◆ Texto proporcionado:
Un rastro que le acabaría sumergiendo en la fotografía de Manuel Falces e inspirando la que es, hasta el momento, su última producción, estrenada en el Festival de Málaga. Una vez más, el director, enfrentando con su equipo dos entramados líricos –el suyo y el del protagonista– que dan rienda suelta a la reflexión sobre el significado de la imagen y a la poesía visual.
Producida por la Fundación Manuel Falces, y rodada casi en su totalidad en la provincia de Almería –que ya visitó a propósito de la cinta sobre Valente–, la nueva propuesta de Mouriño se introduce en la trayectoria y en los símbolos de uno de los artistas más importantes de la fotografía española y alumbra, en su inventario de espejos, un encuentro entre dos versiones frente a la cámara que, con la mediación del pensamiento de María Zambrano, parecían condenadas a entenderse y, para felicidad del público, incluso converger.
Acompañado del hijo del fotógrafo, José Manuel Falces, el director presenta su documental en un escenario, el Museo Picasso Málaga, tampoco desprovisto de lecturas en esa ruta de la creación que parece obstinado en frecuentar. Después de la première, y con un remache cien por cien compatible con Tarkovski –tramado desde un teléfono en una estación de tren hacia un teléfono en una habitación–, José Manuel Mouriño habla con MAKMA de la película y de algunas otras cuestiones relacionadas con el cine, el arte y el lenguaje narrativo.

◆ Fragmentos de entradas:
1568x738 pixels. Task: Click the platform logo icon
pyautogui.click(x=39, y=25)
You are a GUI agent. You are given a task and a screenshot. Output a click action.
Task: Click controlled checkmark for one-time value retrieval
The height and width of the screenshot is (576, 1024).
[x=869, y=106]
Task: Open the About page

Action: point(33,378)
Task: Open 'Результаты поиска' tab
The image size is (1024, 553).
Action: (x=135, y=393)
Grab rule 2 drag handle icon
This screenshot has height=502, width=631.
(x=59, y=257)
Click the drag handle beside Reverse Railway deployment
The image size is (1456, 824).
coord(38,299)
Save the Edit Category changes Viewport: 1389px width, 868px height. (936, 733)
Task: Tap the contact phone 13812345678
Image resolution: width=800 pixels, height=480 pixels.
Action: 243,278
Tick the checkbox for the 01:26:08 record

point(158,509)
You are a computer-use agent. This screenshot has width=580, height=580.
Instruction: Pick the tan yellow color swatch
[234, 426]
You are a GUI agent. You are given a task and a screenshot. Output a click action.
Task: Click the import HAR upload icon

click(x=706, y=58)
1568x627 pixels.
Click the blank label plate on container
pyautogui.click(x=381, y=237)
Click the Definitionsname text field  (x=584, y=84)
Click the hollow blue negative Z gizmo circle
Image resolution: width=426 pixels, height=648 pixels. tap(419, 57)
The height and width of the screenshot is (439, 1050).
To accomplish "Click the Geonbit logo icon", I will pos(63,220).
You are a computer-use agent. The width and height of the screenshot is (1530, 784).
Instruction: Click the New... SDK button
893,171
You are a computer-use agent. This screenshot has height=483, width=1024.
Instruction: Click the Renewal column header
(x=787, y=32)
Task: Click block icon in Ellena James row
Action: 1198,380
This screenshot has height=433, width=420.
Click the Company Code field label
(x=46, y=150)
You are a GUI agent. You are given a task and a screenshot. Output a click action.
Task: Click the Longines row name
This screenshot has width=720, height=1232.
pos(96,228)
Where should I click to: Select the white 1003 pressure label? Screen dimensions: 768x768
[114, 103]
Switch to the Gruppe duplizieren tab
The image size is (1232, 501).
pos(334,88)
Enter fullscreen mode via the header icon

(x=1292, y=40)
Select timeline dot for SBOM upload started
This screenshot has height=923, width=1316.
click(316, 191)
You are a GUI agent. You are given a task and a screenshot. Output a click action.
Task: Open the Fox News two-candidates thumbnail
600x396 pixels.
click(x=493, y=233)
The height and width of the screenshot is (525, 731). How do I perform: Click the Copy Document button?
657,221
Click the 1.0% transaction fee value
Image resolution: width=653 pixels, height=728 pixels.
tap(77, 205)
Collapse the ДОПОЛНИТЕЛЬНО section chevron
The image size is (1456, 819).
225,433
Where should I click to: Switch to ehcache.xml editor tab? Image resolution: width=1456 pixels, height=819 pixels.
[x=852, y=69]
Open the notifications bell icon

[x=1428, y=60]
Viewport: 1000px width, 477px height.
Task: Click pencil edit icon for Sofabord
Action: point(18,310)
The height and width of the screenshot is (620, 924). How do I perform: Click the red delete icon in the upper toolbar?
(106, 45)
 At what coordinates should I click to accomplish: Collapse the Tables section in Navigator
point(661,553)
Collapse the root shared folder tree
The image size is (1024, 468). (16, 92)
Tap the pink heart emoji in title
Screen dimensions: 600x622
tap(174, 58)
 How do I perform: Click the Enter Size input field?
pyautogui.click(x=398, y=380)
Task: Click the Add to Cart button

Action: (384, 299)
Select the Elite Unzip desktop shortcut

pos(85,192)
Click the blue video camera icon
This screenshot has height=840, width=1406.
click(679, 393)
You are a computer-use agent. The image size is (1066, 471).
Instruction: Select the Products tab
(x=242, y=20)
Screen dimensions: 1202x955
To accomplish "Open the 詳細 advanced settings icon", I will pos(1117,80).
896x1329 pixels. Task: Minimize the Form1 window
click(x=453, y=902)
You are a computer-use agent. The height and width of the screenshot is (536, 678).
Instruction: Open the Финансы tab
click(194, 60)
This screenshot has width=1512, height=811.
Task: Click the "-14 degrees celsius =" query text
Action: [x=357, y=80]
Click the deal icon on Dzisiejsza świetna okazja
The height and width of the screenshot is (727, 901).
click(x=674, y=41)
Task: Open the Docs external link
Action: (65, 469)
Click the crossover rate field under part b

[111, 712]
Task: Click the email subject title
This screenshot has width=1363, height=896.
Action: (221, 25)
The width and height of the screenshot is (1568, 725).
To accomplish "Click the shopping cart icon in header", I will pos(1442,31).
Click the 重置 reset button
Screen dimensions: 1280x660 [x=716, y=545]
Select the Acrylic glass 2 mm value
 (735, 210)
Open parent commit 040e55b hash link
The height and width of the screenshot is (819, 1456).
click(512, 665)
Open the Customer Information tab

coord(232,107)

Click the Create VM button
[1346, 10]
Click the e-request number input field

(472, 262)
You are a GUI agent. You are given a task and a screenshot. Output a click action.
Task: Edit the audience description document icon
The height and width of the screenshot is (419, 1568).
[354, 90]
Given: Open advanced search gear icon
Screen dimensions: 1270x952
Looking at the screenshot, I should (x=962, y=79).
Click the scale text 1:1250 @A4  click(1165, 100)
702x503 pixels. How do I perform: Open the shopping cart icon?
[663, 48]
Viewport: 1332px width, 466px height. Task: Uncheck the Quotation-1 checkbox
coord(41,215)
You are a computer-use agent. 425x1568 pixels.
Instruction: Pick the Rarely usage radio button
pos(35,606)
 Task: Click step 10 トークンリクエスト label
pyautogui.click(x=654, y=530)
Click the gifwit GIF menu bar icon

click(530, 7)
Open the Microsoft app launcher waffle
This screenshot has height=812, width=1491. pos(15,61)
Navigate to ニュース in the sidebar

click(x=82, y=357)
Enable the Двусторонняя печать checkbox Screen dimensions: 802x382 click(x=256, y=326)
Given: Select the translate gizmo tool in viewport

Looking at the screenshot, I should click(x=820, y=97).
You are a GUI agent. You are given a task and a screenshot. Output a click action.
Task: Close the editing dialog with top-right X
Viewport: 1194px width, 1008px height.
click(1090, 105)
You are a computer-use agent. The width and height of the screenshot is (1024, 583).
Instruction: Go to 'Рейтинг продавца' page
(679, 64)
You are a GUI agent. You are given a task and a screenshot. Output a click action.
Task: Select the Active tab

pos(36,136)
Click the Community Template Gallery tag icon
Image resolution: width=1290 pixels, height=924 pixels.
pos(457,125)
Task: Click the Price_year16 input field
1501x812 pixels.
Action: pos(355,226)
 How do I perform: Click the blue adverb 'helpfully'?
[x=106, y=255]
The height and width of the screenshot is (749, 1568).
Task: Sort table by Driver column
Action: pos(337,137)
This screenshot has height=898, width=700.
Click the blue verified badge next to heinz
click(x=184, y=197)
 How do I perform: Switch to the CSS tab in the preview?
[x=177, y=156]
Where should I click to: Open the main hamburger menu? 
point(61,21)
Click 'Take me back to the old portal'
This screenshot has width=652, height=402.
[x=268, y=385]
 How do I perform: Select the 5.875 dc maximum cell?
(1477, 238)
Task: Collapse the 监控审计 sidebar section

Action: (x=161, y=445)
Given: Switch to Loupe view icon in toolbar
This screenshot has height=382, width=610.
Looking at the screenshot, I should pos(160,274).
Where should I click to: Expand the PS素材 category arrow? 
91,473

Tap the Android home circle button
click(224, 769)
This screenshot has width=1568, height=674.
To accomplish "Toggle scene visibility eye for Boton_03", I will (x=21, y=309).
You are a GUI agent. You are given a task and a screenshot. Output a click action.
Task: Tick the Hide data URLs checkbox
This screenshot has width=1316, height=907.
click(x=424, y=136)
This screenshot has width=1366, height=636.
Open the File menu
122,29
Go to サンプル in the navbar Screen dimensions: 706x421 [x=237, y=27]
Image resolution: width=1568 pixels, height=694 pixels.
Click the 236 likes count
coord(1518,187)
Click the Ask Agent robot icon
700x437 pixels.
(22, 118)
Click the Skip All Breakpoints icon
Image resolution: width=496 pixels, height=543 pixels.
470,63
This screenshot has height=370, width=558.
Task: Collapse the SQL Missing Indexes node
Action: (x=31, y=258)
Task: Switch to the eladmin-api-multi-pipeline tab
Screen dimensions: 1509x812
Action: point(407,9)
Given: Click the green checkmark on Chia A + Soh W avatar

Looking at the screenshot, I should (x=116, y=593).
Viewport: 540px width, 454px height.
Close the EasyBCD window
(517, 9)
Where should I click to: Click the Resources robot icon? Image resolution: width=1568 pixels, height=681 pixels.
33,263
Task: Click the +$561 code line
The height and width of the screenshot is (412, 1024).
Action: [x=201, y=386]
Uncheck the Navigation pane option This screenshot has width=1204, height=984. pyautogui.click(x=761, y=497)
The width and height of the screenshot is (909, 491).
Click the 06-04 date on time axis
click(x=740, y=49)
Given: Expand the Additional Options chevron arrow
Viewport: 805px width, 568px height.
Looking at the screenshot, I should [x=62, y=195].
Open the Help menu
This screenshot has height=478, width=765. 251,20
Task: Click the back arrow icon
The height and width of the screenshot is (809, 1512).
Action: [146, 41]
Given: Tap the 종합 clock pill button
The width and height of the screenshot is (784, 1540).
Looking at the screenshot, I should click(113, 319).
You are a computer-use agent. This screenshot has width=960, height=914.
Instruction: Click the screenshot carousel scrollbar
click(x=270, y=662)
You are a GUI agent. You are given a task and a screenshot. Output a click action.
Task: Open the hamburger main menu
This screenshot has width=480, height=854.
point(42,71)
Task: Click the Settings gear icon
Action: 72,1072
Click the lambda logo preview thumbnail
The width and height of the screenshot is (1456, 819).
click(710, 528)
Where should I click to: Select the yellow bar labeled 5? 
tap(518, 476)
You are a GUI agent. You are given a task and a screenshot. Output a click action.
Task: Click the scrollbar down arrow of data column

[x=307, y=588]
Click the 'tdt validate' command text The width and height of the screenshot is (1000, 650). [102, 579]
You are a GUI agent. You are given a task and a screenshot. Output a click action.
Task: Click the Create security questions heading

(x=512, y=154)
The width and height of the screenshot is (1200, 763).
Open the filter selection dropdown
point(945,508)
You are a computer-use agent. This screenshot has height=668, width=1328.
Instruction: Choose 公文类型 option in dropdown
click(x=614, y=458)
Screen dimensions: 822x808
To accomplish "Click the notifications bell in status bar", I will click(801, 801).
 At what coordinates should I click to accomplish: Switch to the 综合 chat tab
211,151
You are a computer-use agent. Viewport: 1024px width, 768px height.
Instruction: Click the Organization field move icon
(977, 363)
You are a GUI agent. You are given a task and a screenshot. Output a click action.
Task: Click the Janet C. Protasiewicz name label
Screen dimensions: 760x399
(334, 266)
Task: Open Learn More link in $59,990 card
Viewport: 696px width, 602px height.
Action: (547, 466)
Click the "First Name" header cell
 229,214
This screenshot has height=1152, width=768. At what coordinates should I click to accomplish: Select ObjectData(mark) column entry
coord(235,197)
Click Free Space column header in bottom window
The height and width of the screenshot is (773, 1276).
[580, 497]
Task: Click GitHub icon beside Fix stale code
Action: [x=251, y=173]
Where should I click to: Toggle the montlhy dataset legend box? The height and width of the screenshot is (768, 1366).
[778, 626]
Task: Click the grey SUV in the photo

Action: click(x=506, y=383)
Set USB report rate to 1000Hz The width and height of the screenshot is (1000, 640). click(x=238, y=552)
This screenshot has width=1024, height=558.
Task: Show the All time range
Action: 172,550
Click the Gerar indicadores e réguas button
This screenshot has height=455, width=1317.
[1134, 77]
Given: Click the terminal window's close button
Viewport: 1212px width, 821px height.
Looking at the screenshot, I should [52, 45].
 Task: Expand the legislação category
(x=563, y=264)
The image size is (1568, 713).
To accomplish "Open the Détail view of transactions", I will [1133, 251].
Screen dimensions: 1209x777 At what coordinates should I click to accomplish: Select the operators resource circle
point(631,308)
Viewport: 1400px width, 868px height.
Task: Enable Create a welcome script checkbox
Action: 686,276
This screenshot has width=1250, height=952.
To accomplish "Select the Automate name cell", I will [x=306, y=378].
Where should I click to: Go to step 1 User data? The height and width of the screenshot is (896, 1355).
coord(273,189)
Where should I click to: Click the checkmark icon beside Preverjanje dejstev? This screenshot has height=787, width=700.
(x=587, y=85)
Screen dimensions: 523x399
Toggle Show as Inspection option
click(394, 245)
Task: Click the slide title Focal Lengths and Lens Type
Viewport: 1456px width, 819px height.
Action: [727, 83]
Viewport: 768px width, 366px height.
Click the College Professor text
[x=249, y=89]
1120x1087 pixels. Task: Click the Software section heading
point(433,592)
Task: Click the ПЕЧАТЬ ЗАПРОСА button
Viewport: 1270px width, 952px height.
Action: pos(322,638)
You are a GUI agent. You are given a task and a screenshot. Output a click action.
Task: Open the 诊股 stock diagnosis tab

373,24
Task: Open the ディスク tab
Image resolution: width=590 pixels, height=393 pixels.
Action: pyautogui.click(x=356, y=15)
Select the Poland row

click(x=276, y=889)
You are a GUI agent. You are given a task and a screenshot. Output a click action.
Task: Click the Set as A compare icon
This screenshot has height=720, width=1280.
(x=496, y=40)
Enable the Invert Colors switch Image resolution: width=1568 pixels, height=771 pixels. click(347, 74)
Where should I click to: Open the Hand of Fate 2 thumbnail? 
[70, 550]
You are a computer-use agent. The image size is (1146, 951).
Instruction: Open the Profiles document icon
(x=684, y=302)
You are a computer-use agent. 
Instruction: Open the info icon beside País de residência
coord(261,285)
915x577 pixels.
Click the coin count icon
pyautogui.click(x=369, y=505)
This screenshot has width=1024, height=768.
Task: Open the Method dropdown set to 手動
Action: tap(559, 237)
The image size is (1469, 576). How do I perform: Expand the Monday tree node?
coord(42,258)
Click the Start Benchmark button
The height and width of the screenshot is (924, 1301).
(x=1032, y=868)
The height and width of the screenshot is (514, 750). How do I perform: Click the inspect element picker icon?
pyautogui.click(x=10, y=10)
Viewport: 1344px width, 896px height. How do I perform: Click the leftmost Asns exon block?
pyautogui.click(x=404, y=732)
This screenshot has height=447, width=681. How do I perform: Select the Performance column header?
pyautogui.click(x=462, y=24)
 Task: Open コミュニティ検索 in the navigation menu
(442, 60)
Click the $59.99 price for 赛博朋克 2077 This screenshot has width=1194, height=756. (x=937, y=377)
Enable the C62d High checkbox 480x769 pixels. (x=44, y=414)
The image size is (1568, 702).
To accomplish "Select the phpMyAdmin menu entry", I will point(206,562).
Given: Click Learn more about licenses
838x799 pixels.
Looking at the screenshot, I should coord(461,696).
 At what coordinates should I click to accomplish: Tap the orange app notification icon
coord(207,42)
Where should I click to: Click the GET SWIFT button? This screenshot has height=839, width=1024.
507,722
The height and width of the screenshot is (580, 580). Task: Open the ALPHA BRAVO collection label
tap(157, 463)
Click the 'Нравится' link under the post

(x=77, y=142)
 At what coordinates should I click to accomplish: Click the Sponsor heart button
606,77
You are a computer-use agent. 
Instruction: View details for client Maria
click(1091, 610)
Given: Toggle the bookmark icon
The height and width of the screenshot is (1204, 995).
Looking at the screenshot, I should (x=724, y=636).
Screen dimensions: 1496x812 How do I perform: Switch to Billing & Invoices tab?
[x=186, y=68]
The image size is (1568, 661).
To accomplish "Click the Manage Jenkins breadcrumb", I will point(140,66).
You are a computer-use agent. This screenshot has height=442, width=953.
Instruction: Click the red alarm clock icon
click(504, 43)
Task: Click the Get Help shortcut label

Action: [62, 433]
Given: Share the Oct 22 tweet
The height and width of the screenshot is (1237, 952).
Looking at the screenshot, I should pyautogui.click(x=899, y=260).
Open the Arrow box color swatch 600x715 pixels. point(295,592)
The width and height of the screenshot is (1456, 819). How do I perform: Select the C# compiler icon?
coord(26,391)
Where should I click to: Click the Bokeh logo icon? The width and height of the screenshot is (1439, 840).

◆ Tareas por completar:
• a. Enumera a todas las personas que el texto sobre el documental de Mouriño menciona por su nombre.
• b. Transcribe del texto sobre el documental de Mouriño el fragmento que empieza con las palabras "Un rastro que" y acaba con "la poesía visual.".

◆ Respuestas a tareas:
• a. Manuel Falces, Valente, José Manuel Mouriño, María Zambrano, José Manuel Falces y Tarkovski.

• b.
Un rastro que le acabaría sumergiendo en la fotografía de Manuel Falces e inspirando la que es, hasta el momento, su última producción, estrenada en el Festival de Málaga. Una vez más, el director, enfrentando con su equipo dos entramados líricos –el suyo y el del protagonista– que dan rienda suelta a la reflexión sobre el significado de la imagen y a la poesía visual.